Two forms of VEP exist, ie, transient and steady-state.7 Transient VEPs are obtained at low stimulus rates, while steady-state VEPs are elicited by repetitive frequent stimuli.7 Transient VEPs elicited by chromatic (red-green) sinusoidal gratings presented at low temporal frequencies with equal luminance and high spatial frequency are suitable for examining the lower levels of the parvocellular pathway within the primary visual cortex (Figure 2A).16,45,46 This type of stimulus evokes a characteristic negative wave (N120) with a peak latency around 120 milliseconds (Figure 2A). Conversely, steady-state VEPs elicited by achromatic (black-white) sinusoidal gratings presented at high temporal frequencies with low contrast and low spatial frequencies are useful for evaluating the magnocellular pathway within the primary visual cortex (Figure 2B). This stimulation induces a positive peak (P1) around 120 milliseconds followed by steady-state responses (Figure 2B).16,45,46

Figure 2 Visual evoked potentials elicited by chromatic and achromatic stimuli.
Notes: (A) Chromatic visual evoked potentials were elicited by red/green chromatic sinusoidal gratings with equal luminance (visual angle, 10×10°; mean luminance, 21 cd/m2; spatial frequency, two cycles per degree), presented for 200 milliseconds (msec).

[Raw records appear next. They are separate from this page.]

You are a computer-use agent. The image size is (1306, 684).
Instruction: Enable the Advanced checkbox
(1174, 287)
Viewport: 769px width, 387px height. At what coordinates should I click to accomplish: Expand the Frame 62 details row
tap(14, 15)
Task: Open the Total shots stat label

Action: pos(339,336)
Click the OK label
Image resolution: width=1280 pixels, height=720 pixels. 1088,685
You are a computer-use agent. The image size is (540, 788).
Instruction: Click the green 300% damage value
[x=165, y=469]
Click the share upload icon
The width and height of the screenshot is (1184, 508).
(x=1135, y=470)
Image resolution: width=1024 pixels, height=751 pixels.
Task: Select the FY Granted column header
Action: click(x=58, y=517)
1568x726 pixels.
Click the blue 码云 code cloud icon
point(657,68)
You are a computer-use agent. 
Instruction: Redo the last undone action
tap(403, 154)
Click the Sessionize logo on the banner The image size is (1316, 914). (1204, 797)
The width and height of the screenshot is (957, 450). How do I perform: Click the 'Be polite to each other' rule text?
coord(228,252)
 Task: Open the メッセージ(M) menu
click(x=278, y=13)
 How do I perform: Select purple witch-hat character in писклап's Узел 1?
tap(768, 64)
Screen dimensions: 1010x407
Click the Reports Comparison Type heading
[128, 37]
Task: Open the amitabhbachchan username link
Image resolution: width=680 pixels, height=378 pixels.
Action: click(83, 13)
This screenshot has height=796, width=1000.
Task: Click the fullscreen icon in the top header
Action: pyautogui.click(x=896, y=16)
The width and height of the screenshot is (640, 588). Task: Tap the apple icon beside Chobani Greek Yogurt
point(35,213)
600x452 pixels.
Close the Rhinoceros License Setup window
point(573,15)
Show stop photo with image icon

A negative component (N120) was elicited in occipital regions (maximum at the Oz electrode). (B) Achromatic visual evoked potentials were elicited by achromatic (black/white) low-contrast (16.6%) sinusoidal gratings (visual angle, 10×10°; mean luminance, 21 cd/m2; spatial frequency, one cycle per degree), presented for 2,000 msec and rapidly alternated in a square-wave fashion at 8 Hz (16 reversals per second). A positive component at around 120 msec (P1) and subsequent quasi-sinusoidal waveforms corresponding to the reversal frequency (16 Hz) were elicited at the occipital regions (maximum at the Oz electrode). In the fast Fourier transforms (FFTs), the second harmonic (2F) was found to be a major component. Adapted from Yamasaki et al.16

In terms of higher-level visual pathways, category-specific ERPs elicited by face, object, and word stimuli have been successfully used to evaluate the functional specialization of the ventral pathway.29,47,48 Faces, objects, and words (Kanji and Kana) evoke a negative occipitotemporal component with a peak latency around 170 milliseconds (N170, Figure 3).16,47 However, the N170 is right-lateralized for faces, is smaller and bilateral for objects, and is left-lateralized for words.16 Interestingly, Kanji (ideograms) and Kana (phonograms) were processed differently in healthy Japanese participants in our previous ERP study.29 Similarly, in our previous functional magnetic resonance imaging study, we found that the left inferior temporal region (Brodmann area 37) showed greater activation during a Kanji reading and we observed significant activation of the left inferior parietal lobule (Brodmann area 40) during the Kana reading in healthy Japanese participants.30 These findings suggest that an overlapping network was engaged while participants read Kanji and Kana, and that the left inferior temporal cortex was responsible for Kanji reading while the left inferior parietal lobule was responsible for Kana reading.30 Kanji and Kana contain a greater amount of high spatial frequency and low spatial frequency information, respectively.29,30 Therefore, the N170 component is useful for evaluating the ventral (particularly, the left inferior temporal cortex) pathway during Kanji reading, and useful for evaluating the dorsal (particularly, the left inferior parietal lobule) pathway during Kana reading.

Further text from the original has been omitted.